Rows locating words and elements
- - - -
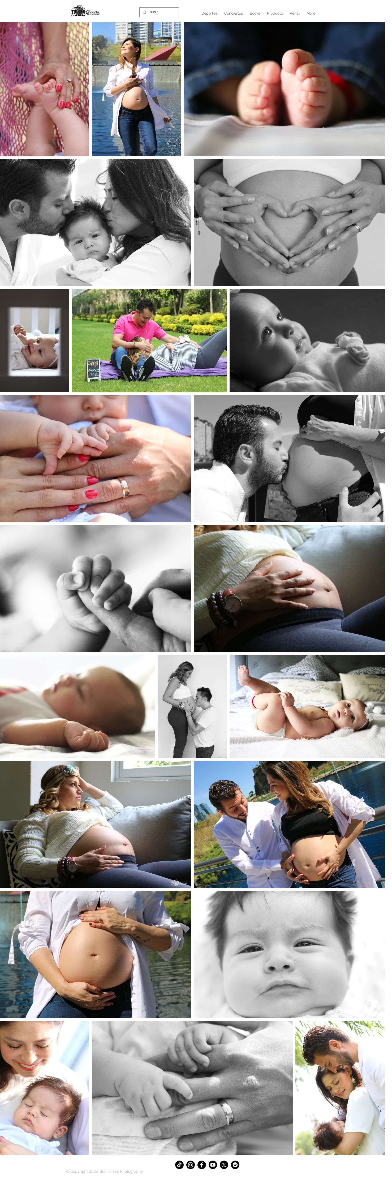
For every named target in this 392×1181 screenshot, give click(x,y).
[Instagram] (190, 1165)
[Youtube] (213, 1165)
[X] (224, 1165)
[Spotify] (235, 1165)
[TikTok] (179, 1165)
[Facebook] (201, 1165)
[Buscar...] (158, 12)
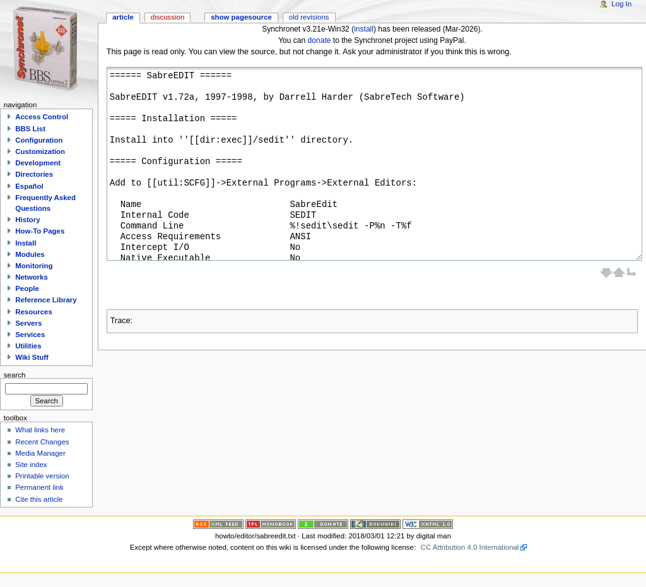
- - - -
Task details: Can you rewrite all the rows above as a JSON list of strings, one string per line, with blank lines skipped and the pictures left out?

The result:
[
  "For every named target in this 392×1181 screenshot, give click(x,y).",
  "[Instagram] (190, 1165)",
  "[Youtube] (213, 1165)",
  "[X] (224, 1165)",
  "[Spotify] (235, 1165)",
  "[TikTok] (179, 1165)",
  "[Facebook] (201, 1165)",
  "[Buscar...] (158, 12)"
]